(RECORDS PROVIDED):
########################################
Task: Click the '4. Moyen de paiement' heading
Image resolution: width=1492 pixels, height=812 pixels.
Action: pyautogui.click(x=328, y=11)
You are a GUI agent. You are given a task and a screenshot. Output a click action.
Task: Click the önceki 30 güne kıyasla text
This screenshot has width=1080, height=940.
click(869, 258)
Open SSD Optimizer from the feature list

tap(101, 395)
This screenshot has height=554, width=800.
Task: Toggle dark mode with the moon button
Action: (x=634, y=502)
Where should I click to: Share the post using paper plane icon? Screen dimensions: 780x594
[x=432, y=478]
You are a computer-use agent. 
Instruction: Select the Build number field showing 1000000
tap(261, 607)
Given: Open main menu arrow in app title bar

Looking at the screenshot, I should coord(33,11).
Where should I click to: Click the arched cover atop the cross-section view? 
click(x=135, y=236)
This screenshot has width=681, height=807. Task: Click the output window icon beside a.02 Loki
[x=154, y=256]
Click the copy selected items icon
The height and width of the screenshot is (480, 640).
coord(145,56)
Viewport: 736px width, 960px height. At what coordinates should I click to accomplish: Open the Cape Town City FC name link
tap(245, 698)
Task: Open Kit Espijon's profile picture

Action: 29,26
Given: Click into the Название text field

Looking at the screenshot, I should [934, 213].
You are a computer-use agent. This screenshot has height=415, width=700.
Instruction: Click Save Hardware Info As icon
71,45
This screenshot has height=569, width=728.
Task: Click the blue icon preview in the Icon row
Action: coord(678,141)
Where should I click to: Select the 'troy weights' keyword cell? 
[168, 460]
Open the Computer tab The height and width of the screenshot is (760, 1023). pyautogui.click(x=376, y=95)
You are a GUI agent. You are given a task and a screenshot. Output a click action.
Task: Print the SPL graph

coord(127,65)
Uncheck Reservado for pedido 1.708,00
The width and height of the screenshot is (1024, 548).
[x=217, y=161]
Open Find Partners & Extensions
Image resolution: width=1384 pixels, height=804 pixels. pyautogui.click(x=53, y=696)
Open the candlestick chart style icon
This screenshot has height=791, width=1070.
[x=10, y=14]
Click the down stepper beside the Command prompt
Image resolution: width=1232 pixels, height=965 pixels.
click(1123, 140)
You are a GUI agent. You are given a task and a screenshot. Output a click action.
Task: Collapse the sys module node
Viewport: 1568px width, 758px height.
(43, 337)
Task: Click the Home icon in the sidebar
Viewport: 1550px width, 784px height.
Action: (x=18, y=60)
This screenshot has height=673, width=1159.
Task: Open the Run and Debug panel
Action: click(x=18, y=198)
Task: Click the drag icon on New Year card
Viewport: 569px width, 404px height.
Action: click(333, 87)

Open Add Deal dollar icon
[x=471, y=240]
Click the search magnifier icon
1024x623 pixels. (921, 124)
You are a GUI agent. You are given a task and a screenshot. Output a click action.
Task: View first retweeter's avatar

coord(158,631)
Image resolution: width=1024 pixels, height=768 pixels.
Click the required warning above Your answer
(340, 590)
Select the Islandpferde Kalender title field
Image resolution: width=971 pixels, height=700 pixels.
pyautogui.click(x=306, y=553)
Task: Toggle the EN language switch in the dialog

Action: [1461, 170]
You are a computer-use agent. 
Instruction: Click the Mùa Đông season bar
########################################
(INSTRUCTIONS FOR THE TASK):
All of the material above should be transcribed exactly, with no line omitted.

(SOLVED PROBLEM):
Task: Click the '4. Moyen de paiement' heading
Image resolution: width=1492 pixels, height=812 pixels.
Action: pyautogui.click(x=328, y=11)
You are a GUI agent. You are given a task and a screenshot. Output a click action.
Task: Click the önceki 30 güne kıyasla text
This screenshot has width=1080, height=940.
click(869, 258)
Open SSD Optimizer from the feature list

tap(101, 395)
This screenshot has height=554, width=800.
Task: Toggle dark mode with the moon button
Action: (x=634, y=502)
Where should I click to: Share the post using paper plane icon? Screen dimensions: 780x594
[x=432, y=478]
You are a computer-use agent. 
Instruction: Select the Build number field showing 1000000
tap(261, 607)
Given: Open main menu arrow in app title bar

Looking at the screenshot, I should coord(33,11).
Where should I click to: Click the arched cover atop the cross-section view? 
click(x=135, y=236)
This screenshot has width=681, height=807. Task: Click the output window icon beside a.02 Loki
[x=154, y=256]
Click the copy selected items icon
The height and width of the screenshot is (480, 640).
coord(145,56)
Viewport: 736px width, 960px height. At what coordinates should I click to accomplish: Open the Cape Town City FC name link
tap(245, 698)
Task: Open Kit Espijon's profile picture

Action: 29,26
Given: Click into the Название text field

Looking at the screenshot, I should [934, 213].
You are a computer-use agent. This screenshot has height=415, width=700.
Instruction: Click Save Hardware Info As icon
71,45
This screenshot has height=569, width=728.
Task: Click the blue icon preview in the Icon row
Action: coord(678,141)
Where should I click to: Select the 'troy weights' keyword cell? 
[168, 460]
Open the Computer tab The height and width of the screenshot is (760, 1023). pyautogui.click(x=376, y=95)
You are a GUI agent. You are given a task and a screenshot. Output a click action.
Task: Print the SPL graph

coord(127,65)
Uncheck Reservado for pedido 1.708,00
The width and height of the screenshot is (1024, 548).
[x=217, y=161]
Open Find Partners & Extensions
Image resolution: width=1384 pixels, height=804 pixels. pyautogui.click(x=53, y=696)
Open the candlestick chart style icon
This screenshot has height=791, width=1070.
[x=10, y=14]
Click the down stepper beside the Command prompt
Image resolution: width=1232 pixels, height=965 pixels.
click(1123, 140)
You are a GUI agent. You are given a task and a screenshot. Output a click action.
Task: Collapse the sys module node
Viewport: 1568px width, 758px height.
(43, 337)
Task: Click the Home icon in the sidebar
Viewport: 1550px width, 784px height.
Action: (x=18, y=60)
This screenshot has height=673, width=1159.
Task: Open the Run and Debug panel
Action: click(x=18, y=198)
Task: Click the drag icon on New Year card
Viewport: 569px width, 404px height.
Action: click(333, 87)

Open Add Deal dollar icon
[x=471, y=240]
Click the search magnifier icon
1024x623 pixels. (921, 124)
You are a GUI agent. You are given a task and a screenshot. Output a click action.
Task: View first retweeter's avatar

coord(158,631)
Image resolution: width=1024 pixels, height=768 pixels.
Click the required warning above Your answer
(340, 590)
Select the Islandpferde Kalender title field
Image resolution: width=971 pixels, height=700 pixels.
pyautogui.click(x=306, y=553)
Task: Toggle the EN language switch in the dialog

Action: [1461, 170]
You are a computer-use agent. 
Instruction: Click the Mùa Đông season bar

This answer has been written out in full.